COVID-19: the Musee civilization wants your testimonies
The Musée de la civilization is at the hour of the pandemic. Anxious to play its role of reflecting Quebec society, the institution of the Old Port calls on the public to document in all possible ways the way in which everyone is going through the crisis. Thoughts, reflections, photos, videos, children’s drawings, so many ways for the citizens of Quebec and the province to leave to posterity testimonies on this exceptional event.
“It is still too early to say if we will make a formal exhibition of it, in a room of the museum. Everything will depend on the material that we will collect, explains to the Sun Director General Stéphan La Roche. Our desire is to act as a museum of society. ”
“However, Quebec society, like the rest of the planet, is living in an absolutely new and unprecedented situation. We think it’s important to document what’s going on, he explains. We want to know how our fellow citizens experience this extraordinary situation, as they feel, what will our collective memory retain? History is being written, in a way. It is important to make it a milestone in our history. ”
Stéphan La Roche is also curious to know what happens next. Because the end of isolation there will certainly be a day, everyone agrees. “Do people have any thoughts on how society will change? Because there will be a before and after COVID-19. I think things will never be exactly the same. How will the crisis have had an impact on changes in environmental habits, for example? ”
The fruits of this great brainstorming will eventually be posted on the uneheureaumusee.ca platform , created on the museum’s website in order to open virtual doors to the institution during this period of confinement.
Like all cultural organizations, the Musée de la civilization was hit hard by the coronavirus crisis. The place is officially closed until March 30 and public activities canceled until April 12.
The exhibition fisheries Stories , scheduled for 1 st April should be offered “a few weeks time,” Mr. La Roche wishes. As for Special Effects , the “big summer exhibition”, which was to open on June 18, it is still too early to decide its fate. “It is light years away from the decision-making capacity that we can have right now.”
The closure of the schools will not be without affecting the attendance at the museum institution, which is usually very popular in the spring. La Roche estimates to date that about 9,000 students have been unable to pass through the museum doors. “All tours are canceled until the end of the year. In the end, some 12,000 students did not come. ”

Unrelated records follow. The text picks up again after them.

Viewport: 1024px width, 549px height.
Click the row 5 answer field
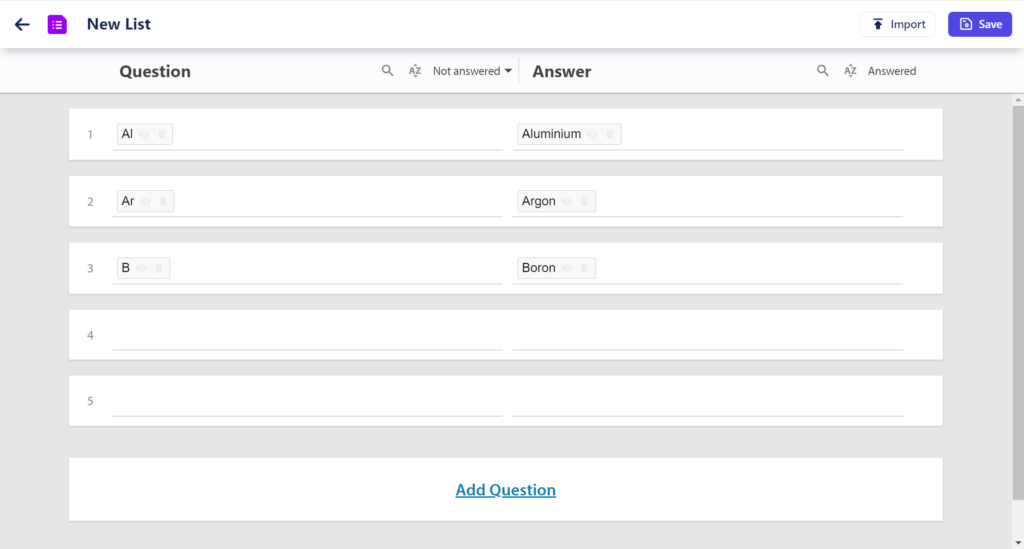(708, 401)
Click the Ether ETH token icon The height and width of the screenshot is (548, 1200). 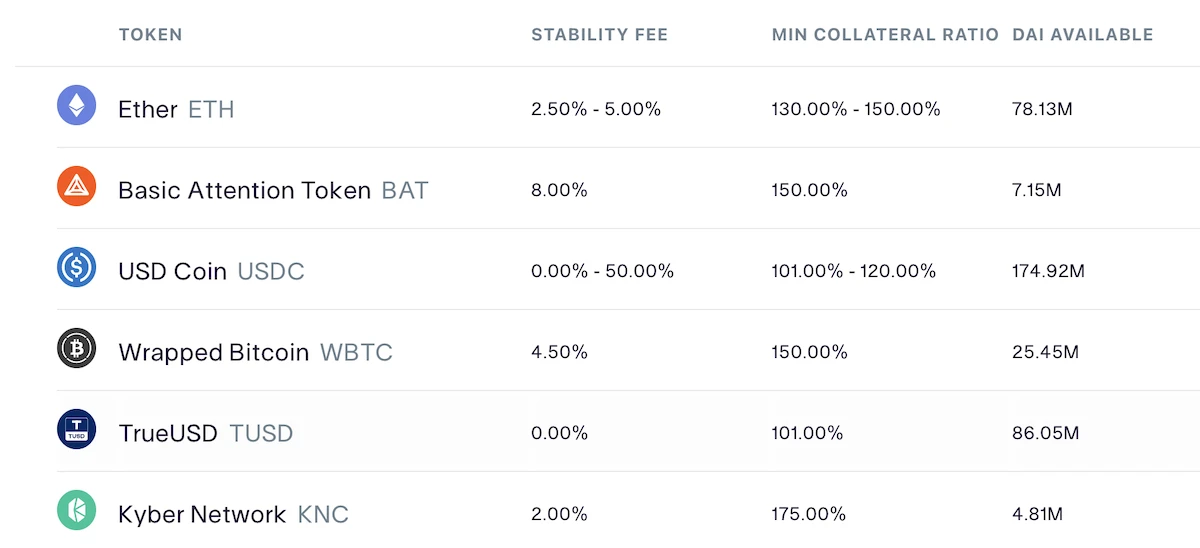(76, 105)
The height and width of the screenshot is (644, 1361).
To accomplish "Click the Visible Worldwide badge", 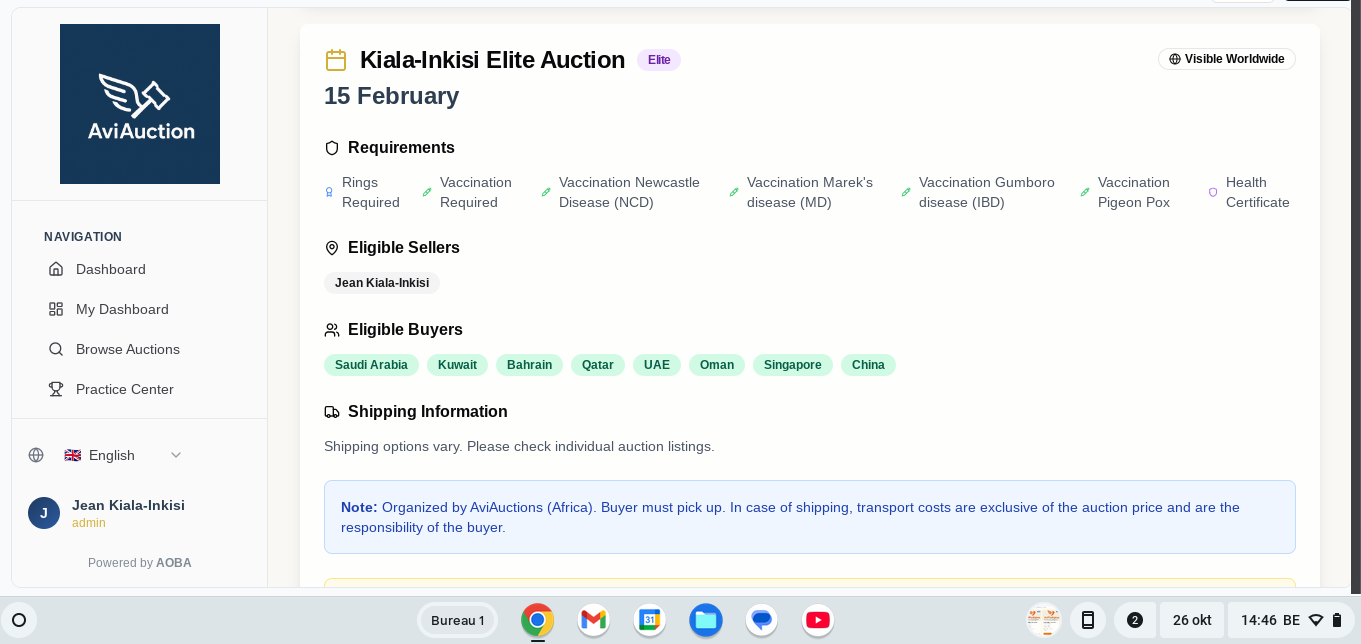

Other museums have also taken unprecedented steps during this troubled time. Failing to see art lovers coming to them, they are the ones who now go to the public. Also the National Museum of Fine Arts of Quebec ( mnbaq.org ) has put online, in a desire to “continue to amaze people in their living room”, virtual tours presenting the works of some of its rooms exposure. A similar initiative has been taken by the Montreal Museum of Fine Arts ( mbam.qc.ca ).